Sehingga, bila abrasi ini tidak segera diatasi, tidak menutup kemungkinan, dapat diperkirakan beberapa tahun kemudian, Desa Jangkang dan Simpang Ayam hanya tinggal namanya saja.
Zaini salah seorang warga setempat menyampaikan, bahwa dirinya mengaku melihat langsung kondisi terkini di pantai Parit Tiung, dengan adanya musim ombak besar itu, berhektar-hektar lahan sawit dan karet milik masyarakat telah jadi korban.
“Ya, ombak bukan hanya mengikis bibir pantai atau tebing, tapi seperti mengeruk tanah dalam jumlah besar. Artinya sekali dihantam ombak bersamaan itulah, gumpalan-gumpalan tanah terjun ke laut. Bahkan ujung jalan poros desa Jangkang sudah berada di bibir pantai dan sebagian kondisi jalan juga telah mulai retak-retak,” ujarnya.

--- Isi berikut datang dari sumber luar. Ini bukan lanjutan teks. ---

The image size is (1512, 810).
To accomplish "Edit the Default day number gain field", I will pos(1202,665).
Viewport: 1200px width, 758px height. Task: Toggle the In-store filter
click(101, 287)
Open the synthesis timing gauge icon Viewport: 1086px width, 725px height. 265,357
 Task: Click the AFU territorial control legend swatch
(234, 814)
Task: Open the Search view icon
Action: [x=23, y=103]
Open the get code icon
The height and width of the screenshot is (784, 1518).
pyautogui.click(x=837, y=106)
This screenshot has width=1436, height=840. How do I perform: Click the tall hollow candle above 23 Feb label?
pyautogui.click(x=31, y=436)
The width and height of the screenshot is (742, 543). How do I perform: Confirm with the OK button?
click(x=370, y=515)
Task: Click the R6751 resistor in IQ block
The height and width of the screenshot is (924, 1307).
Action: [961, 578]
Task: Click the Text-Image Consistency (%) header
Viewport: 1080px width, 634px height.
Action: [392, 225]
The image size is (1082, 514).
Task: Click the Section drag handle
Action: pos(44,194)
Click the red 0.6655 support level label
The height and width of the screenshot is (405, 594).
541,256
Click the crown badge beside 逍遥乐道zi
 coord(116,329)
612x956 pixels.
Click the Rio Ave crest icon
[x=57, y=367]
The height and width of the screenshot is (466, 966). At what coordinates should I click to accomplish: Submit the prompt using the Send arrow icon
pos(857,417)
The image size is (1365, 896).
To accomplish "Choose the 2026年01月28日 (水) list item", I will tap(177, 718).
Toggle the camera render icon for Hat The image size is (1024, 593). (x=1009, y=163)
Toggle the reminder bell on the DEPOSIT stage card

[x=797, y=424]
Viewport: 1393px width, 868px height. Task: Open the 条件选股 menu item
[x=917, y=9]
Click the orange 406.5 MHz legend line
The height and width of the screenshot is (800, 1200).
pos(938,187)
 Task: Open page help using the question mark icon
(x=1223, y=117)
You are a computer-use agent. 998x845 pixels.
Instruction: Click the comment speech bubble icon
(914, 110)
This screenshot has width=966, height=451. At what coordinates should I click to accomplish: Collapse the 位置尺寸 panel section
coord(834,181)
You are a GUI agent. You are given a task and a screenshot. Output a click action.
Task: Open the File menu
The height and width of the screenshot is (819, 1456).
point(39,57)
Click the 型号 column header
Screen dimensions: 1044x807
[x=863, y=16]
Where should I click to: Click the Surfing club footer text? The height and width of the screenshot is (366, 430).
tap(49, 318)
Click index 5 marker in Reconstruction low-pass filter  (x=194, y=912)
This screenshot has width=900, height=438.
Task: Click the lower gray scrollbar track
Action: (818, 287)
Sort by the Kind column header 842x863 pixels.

Ia menyebutkan, saat ini jarak bibir pantai dengan rumah penduduk sekitar 200 meter. Melihat kondisi yang terjadi saat ini, diperkirakan tidak sampai 2 tahun rumah penduduk tersebut juga akan ikut disapu ombak.
“Sekali lagi kami sangat berharap, pemerintah daerah untuk segera menindaklanjuti keluhan masyarakat, sebab dengan abrasi ini, sudah banyak lahan masyarakat yang tersapu ombak, jika tidak segera ditangani, rumah-rumah warga itu, tidak perlu menunggu lama, juga bakal jadi korban abrasi,” harapnya.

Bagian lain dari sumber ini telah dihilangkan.